Le déclic ? Des séances intensives à Tignes puis deux semaines complètes à Copper Mountain dès le 19 novembre. Là-bas, sous le soleil du Colorado, les chronos sont tombés. D’abord quelques dixièmes gagnés manche après manche, puis des scratches complets le matin. Des repères concrets qui redonnent le sourire à celui qui reste l’un des skieurs les plus titrés de l’histoire française.
La confiance, cette variable invisible
En ski alpin, la confiance n’est pas un vain mot. C’est elle qui autorise à décaler le point de déclenchement, à laisser filer le ski plus longtemps avant de déclencher la prise d’angle. Pinturault le dit lui-même : il faut « déverrouiller » cette retenue instinctive née de la peur de retomber. Chaque entraînement réussi agit comme une brique supplémentaire dans la reconstruction mentale.
« Quand on arrive à faire le scratch sur la matinée, ce sont des points de repère concrets qui montrent que les choses évoluent. »
Alexis Pinturault
Ces mots résument parfaitement l’état d’esprit actuel. On sent le compétiteur reprendre le dessus sur le convalescent.
Un groupe France qui pousse dans le bon sens
Autre élément positif : l’équipe de France de géant vit une dynamique intéressante. À Sölden, Thibaut Favrot signait un superbe top 5 et le jeune Flavio Vitale pointait déjà dixième. Des performances qui tirent tout le monde vers le haut. Pinturault insiste sur cette émulation : « On a un groupe en formation, avec beaucoup de jeunes, mais qui a montré de très belles choses. On peut tous s’appuyer dessus. »
Dans un sport aussi individuel que le ski alpin, cette solidarité technique change la donne. Les échanges, les vidéos, les retours d’expérience permettent à chacun de progresser plus vite. Et quand le leader historique retrouve ses moyens, l’effet est démultiplié.

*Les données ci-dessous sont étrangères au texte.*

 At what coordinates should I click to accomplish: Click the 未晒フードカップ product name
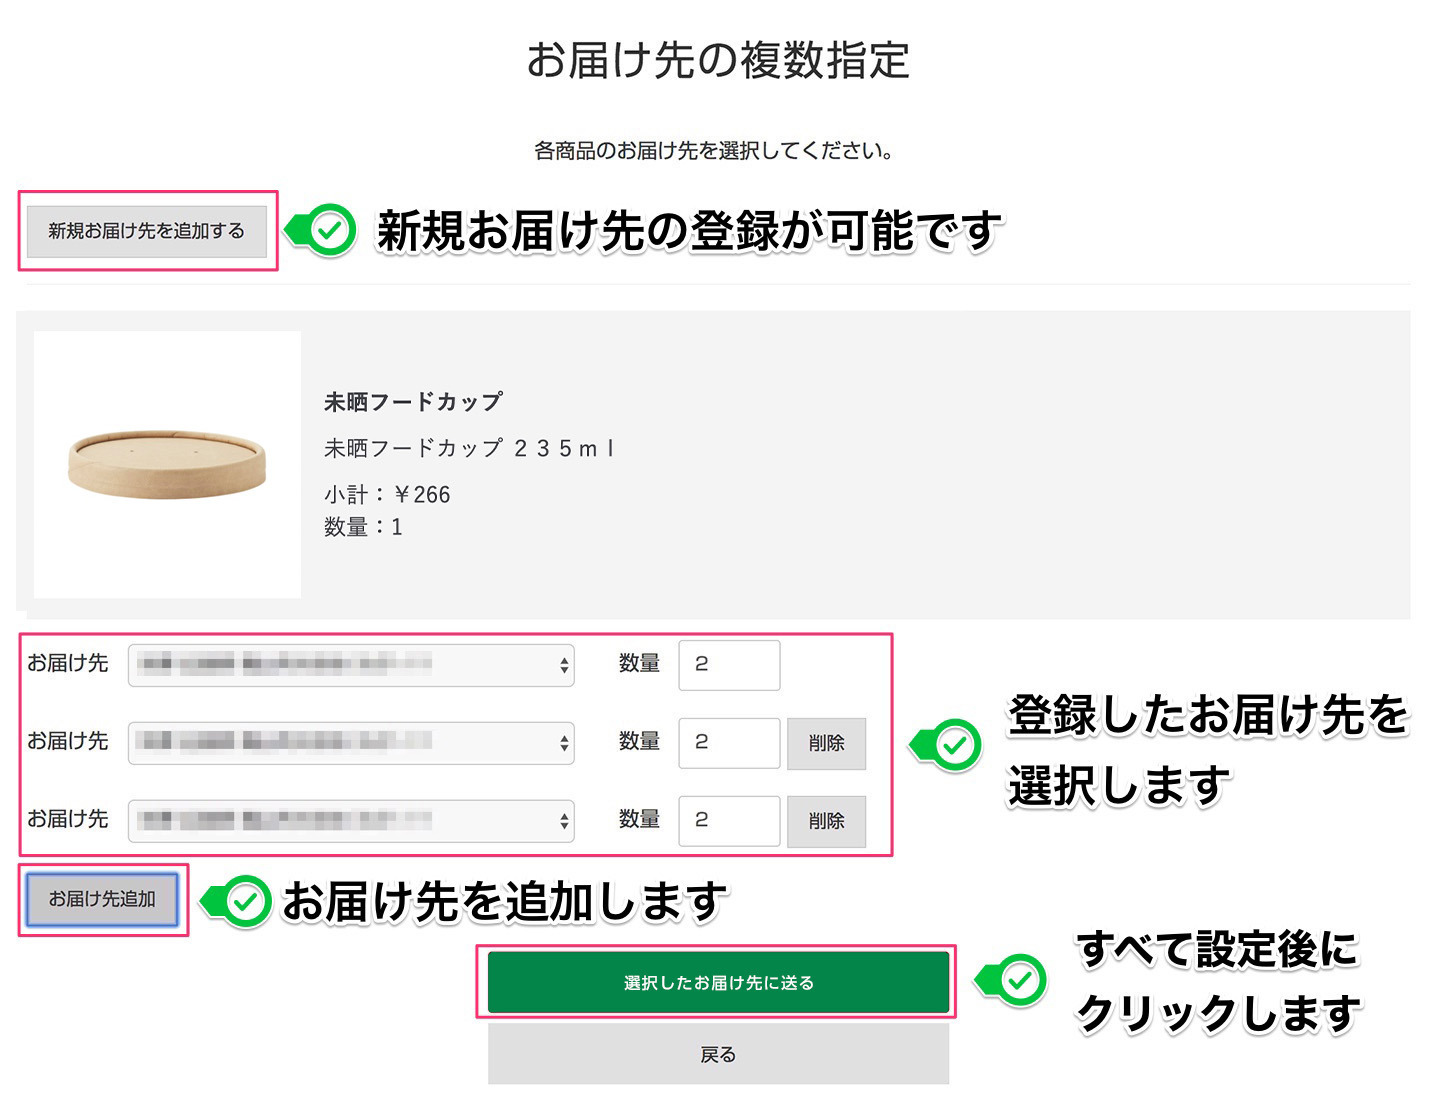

Copper Mountain, un terrain particulier
La piste de Copper Mountain n’est pas la plus technique du circuit, mais elle demande une glisse parfaite et une gestion fine de la vitesse. Altitude élevée (plus de 3 000 mètres au départ), neige souvent rapide, virages larges : tout repose sur la capacité à maintenir une trajectoire propre dès les premiers mètres.
Pour Pinturault, habitué des pistes plus tournantes, c’est un exercice différent. Mais c’est aussi une opportunité : sur ce type de tracé, les skieurs en pleine confiance peuvent creuser des écarts importants. Le Français arrive avec deux semaines d’acclimatation et d’entraînement sur place, un avantage non négligeable.

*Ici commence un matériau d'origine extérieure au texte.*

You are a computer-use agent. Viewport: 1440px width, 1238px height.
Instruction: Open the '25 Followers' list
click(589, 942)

Objectifs mesurés mais ambition intacte
Interrogé sur ses attentes précises, le Savoyard reste prudent : « Je n’ai pas d’objectifs chiffrés. L’idée, c’est que ça progresse toujours. » Une réponse typique de celui qui sait que la régularité viendra avec le temps. Mais derrière cette modestie apparente, on sent l’envie de retrouver le chemin du podium rapidement.
Car Pinturault n’a pas oublié qu’il reste le dernier Français vainqueur du gros globe de cristal (2021). À 34 ans, il possède encore la marge technique et l’expérience pour embêter les meilleurs, Marco Odermatt en tête. Le Suisse, déjà impressionnant en super-G la veille, sera le grand favori. Mais un Pinturault en confiance peut toujours créer la surprise.
La sélection tricolore, futur casse-tête
Un commentaire glissé sur les réseaux par un internaute met le doigt sur une réalité : l’équipe de France est devenue dense. Entre les anciens (Pinturault, Mathieu Faivre), les trentenaires solides (Favrot) et les jeunes qui explosent (Vitale, Léo Anguenot…), les places pour les grandes échéances vont devenir chères. Quatre places seulement pour les Jeux olympiques en géant : la concurrence interne s’annonce féroce.
Pinturault, avec son palmarès et son aura, bénéficiera forcément d’une certaine considération. Mais dans le sport de haut niveau, rien n’est jamais acquis. Chaque course devient un argument supplémentaire. Copper Mountain pourrait donc être plus qu’un simple géant de reprise : un vrai tournant dans la saison du Français.
Ce qu’il faut retenir avant la course
- Sölden (18e) a servi de révélateur plus que de contre-performance
- Deux semaines d’entraînement intensif à Copper Mountain
- Chronos en nette progression, scratches réalisés
- Confiance technique retrouvée sur le timing d’attaque
- Groupe France performant qui tire tout le monde vers le haut
- Pas d’objectif chiffré mais envie évidente de performer
Le géant hommes débute ce vendredi à 18 heures heure locale (21 heures en France). Pinturault portera le dossard 12 lors de la première manche. Suffisant pour observer les premiers passages et ajuster ? Ou assez haut pour imposer son rythme dès le début ? Réponse dans quelques heures.
Une chose est sûre : le champion français arrive avec le sourire et les jambes. Reste à transformer tout cela en centièmes. Et quand on s’appelle Alexis Pinturault, on sait que c’est souvent une question de déclic. Le Colorado pourrait bien être le théâtre de ce déclic tant attendu.